• Fragmento del texto
=====

Todos los partidos, especialmente los nuevos, deberán adaptarse en los próximos meses al nuevo mapa de competición partidista en un proceso que seguramente no estará libre de incoherencias o renuncias
Ayer asistimos al colofón electoral de un periodo trepidante en la
competición política en España.
El sistema de partidos de los últimos treinta años ha llegado a su fin y el nuevo panorama electoral se concreta en un aumento de la fragmentación partidista.
Visto en perspectiva, ésta ha sido la crónica de un cambio anunciado
. Nuestro sistema se ha sostenido durante los últimos cuatro años sobre una crisis de representación que eclosionó en las calles y se consolidó con las múltiples iniciativas de movilización social sectorial, para finalmente penetrar en la arena política transformando el sistema de partidos.
Lo verdaderamente novedoso a partir de hoy será la gestión de una representación política más diversa y fragmentada.
La evolución del mapa político desde principios de año ha estado acompañada de una mejora continuada de la valoración de la situación en las encuestas del CIS.
Que esta mejora se produzca justo en el momento en el que se produce una profundización en la oferta electoral da una idea de las esperanzas que muchas personas están depositando en los cambios. No obstante, todos los partidos, especialmente los nuevos, deberán adaptarse en los próximos meses al nuevo mapa de competición partidista en un proceso que seguramente no estará libre de incoherencias o renuncias.
Si las expectativas de los ciudadanos se establecen sobre el corto plazo, existe el riesgo de que las esperanzas de hoy sean proporcionales a la desilusión de mañana.
Puede que muchos de quienes ayer votaron lo hicieran pensando en que otra forma de hacer política es posible
. Pero, de momento, con lo que hoy nos hemos levantado es con un sistema político diferente que nos obliga a repensar nuestra manera de gobernar para los próximos meses y, casi con seguridad, para los próximos años.
Que las nuevas formas de gobernar redunden en otra forma de hacer política depende en gran medida de los partidos políticos y de los cambios institucionales que éstos aprueben, pero también de la capacidad de la ciudadanía de adaptarse sin frustración a las exigencias derivadas de un contexto político más plural.
El mejor antídoto contra el desengaño pasa por el reconocimiento libre de prejuicios de las oportunidades y retos que se abren en este nuevo tiempo político.
Por un lado, la traslación de la fragmentación partidista en la formación de gobiernos obliga a los partidos a llegar a acuerdos y pactar, y quizás eso favorezca que el consenso se convierta en un elemento esencial de nuestra democracia
. La dinámica del acuerdo puede contribuir a que la crispación política sea algo del pasado y a que la competición interpartidista deje de concebirse exclusivamente como un juego de ganadores y perdedores.

=====

• Datos brutos
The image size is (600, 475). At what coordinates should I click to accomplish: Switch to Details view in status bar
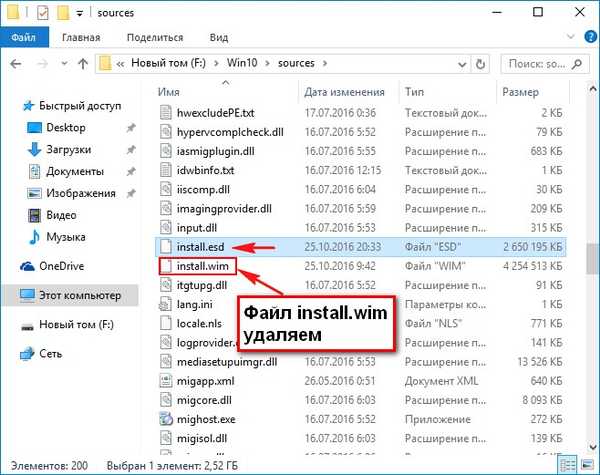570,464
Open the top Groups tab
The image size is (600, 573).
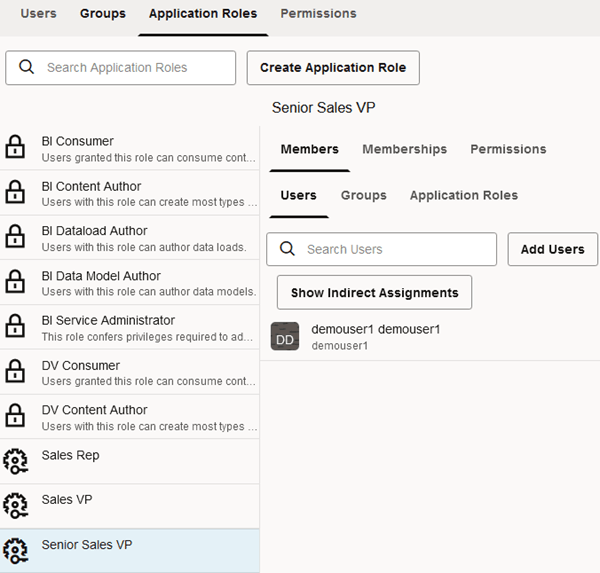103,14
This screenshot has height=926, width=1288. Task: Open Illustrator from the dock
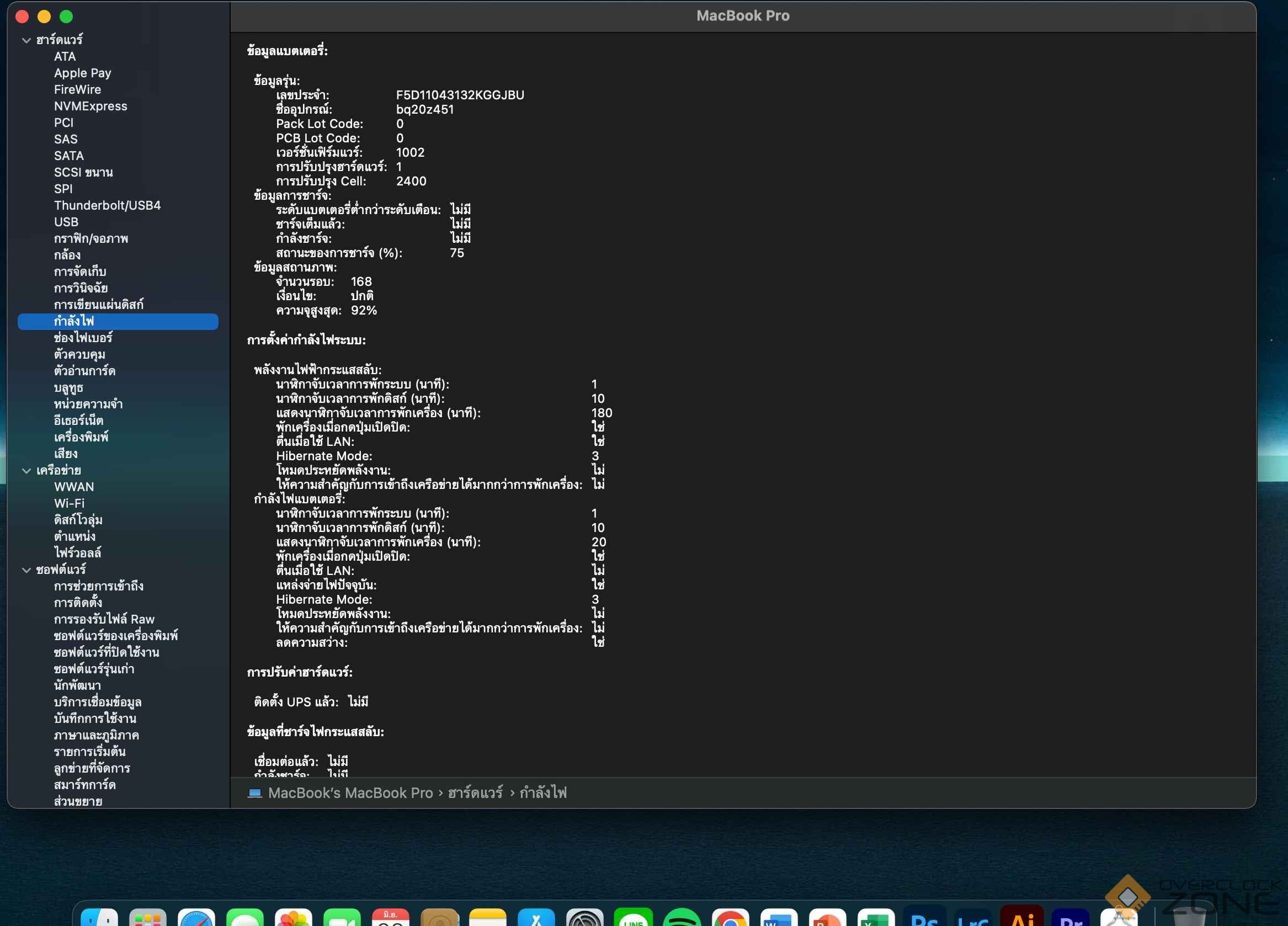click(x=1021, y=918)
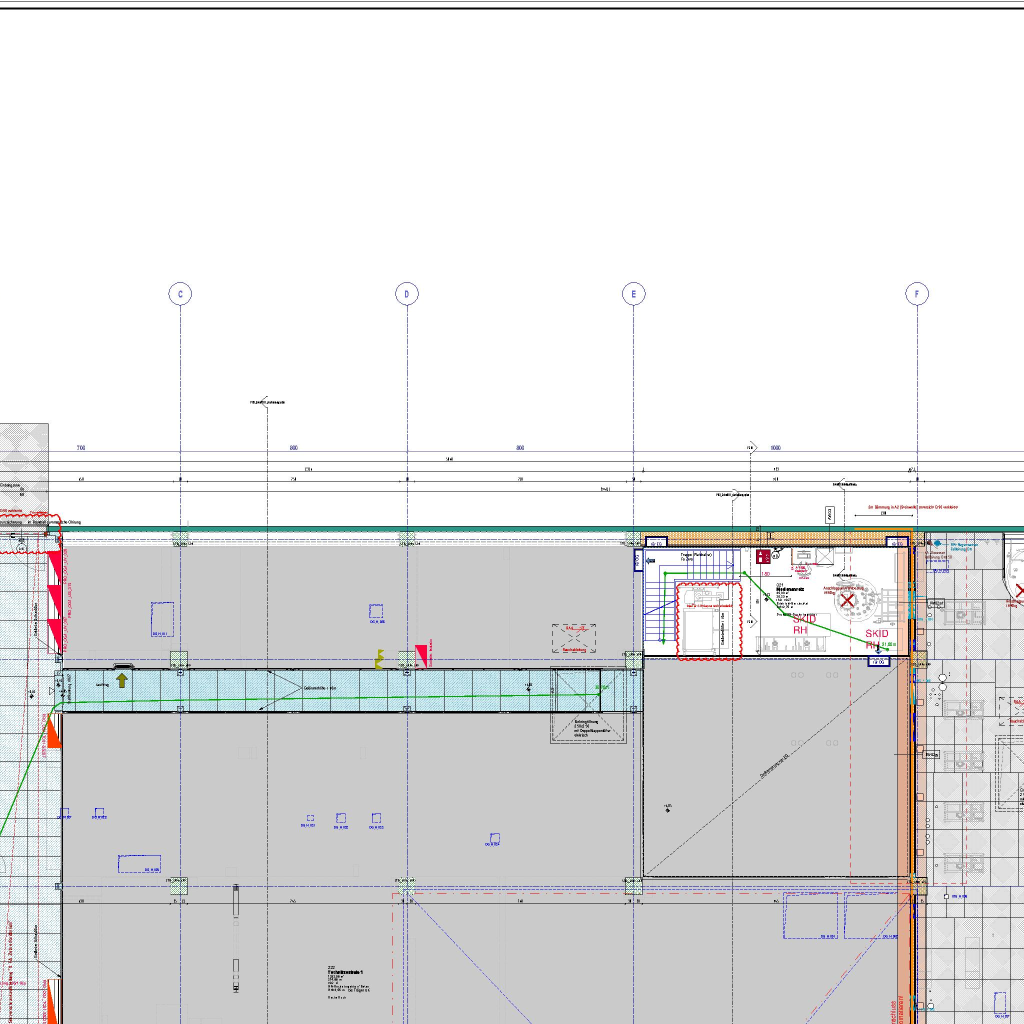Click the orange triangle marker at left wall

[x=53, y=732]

=====

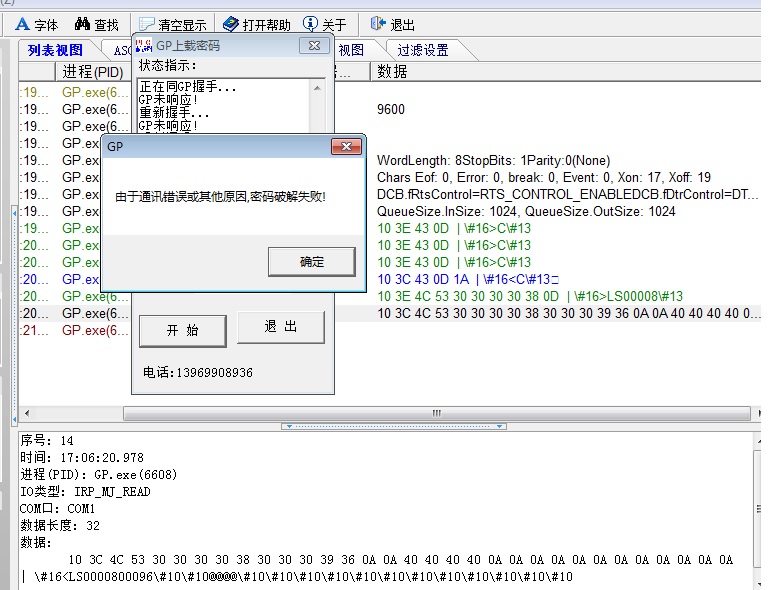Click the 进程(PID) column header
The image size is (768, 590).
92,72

=====

• Requisito
Según el texto sobre el fin del sistema de partidos en España, ¿en qué se concreta el nuevo panorama electoral?

• Respuesta final
En un aumento de la fragmentación partidista.